Strosberg has been partners with some of the most accomplished lawyers in Canada. Mr. Strosberg's former partners include Allan Rock and Patrick Ducharme.

==Academic career==
Strosberg taught a course in class action law at the University of Windsor law school with his partner David Robins and until recently, lectured annually at the University of Ottawa.

==Public service==
In 1995, Strosberg served as the first Board chair of LPIC, the organization which eventually became LawPro. He led the investigation into and proposed the solution to the Law Society of Upper Canada's approximately $154 million insurance fund deficit.

He served as a member of the Board of Directors for Legal Aid Ontario (1999-2002).

He has also been a panelist at the Ontario Bar Association Cross Border Litigation Program, the Metropolitan Toronto Law Association Class Action Update, the American Bar Association, the Canadian Council on International Law and the Superior Court of Ontario Seminar for Judges.

==Awards and honours==
Strosberg's work as a civil litigator has been widely recognized in the form of honorary degrees and medals. In 2002 the Law Society of Upper Canada awarded him an Honorary LLD. He received a DCL from the University of Windsor in 2003. He also received an LLD from Assumption University (Windsor, Ontario) in 2004.

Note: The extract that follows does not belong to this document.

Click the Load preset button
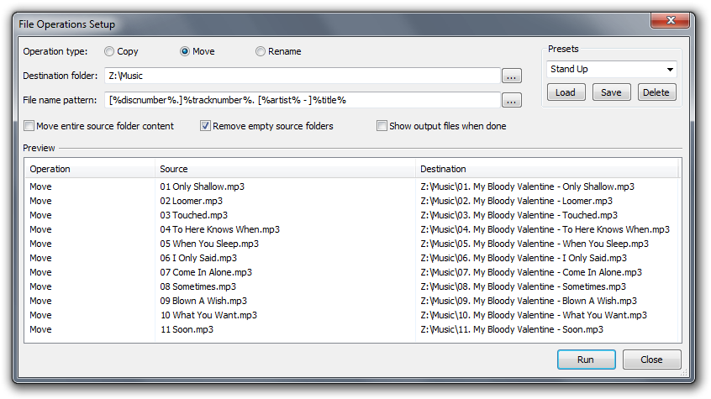This screenshot has height=399, width=711. (566, 92)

Strosberg was awarded the Law Society Medal in 2010.

Most recently, one year after he suffered the stroke, he was awarded the Ontario Bar Association Award of Excellence in Civil Litigation in 2011. His speech was delivered at the Fairmont Royal York Hotel.

==Personal life==
Strosberg is married to Cathy Strosberg. His first marriage to Betty Strosberg ended in divorce. Strosberg had three children with Betty: Elaine, Sharon and Jay. They all went on to become lawyers as well.

He is the nephew of Olympian Irving Meretsky.

Strosberg was introduced to Eddie Greenspan by his first wife Betty Strosberg, who grew up with him in Niagara Falls, Ontario. They went on to become lifelong friends. Strosberg was also friends with Edward Ducharme of the Ontario Court of Appeal and Paul Stephen Andrew Lamek of the Ontario Superior Court of Justice, and delivered both of their eulogies.

==Bibliography==
- The Class Action Struggle Continues: Challenges for Canadian Class Actions into the Millennium; Report to Convocation on Insurance (1996)
- Tort Actions Among Family Members (with Kathryn L. McKerlie) in The Law Society of Upper Canada's Special Lectures (1993)
- Family Law: Roles, Fairness and Equality Programme (1993).

Strosberg is currently the editor of the Canadian Class Action Review.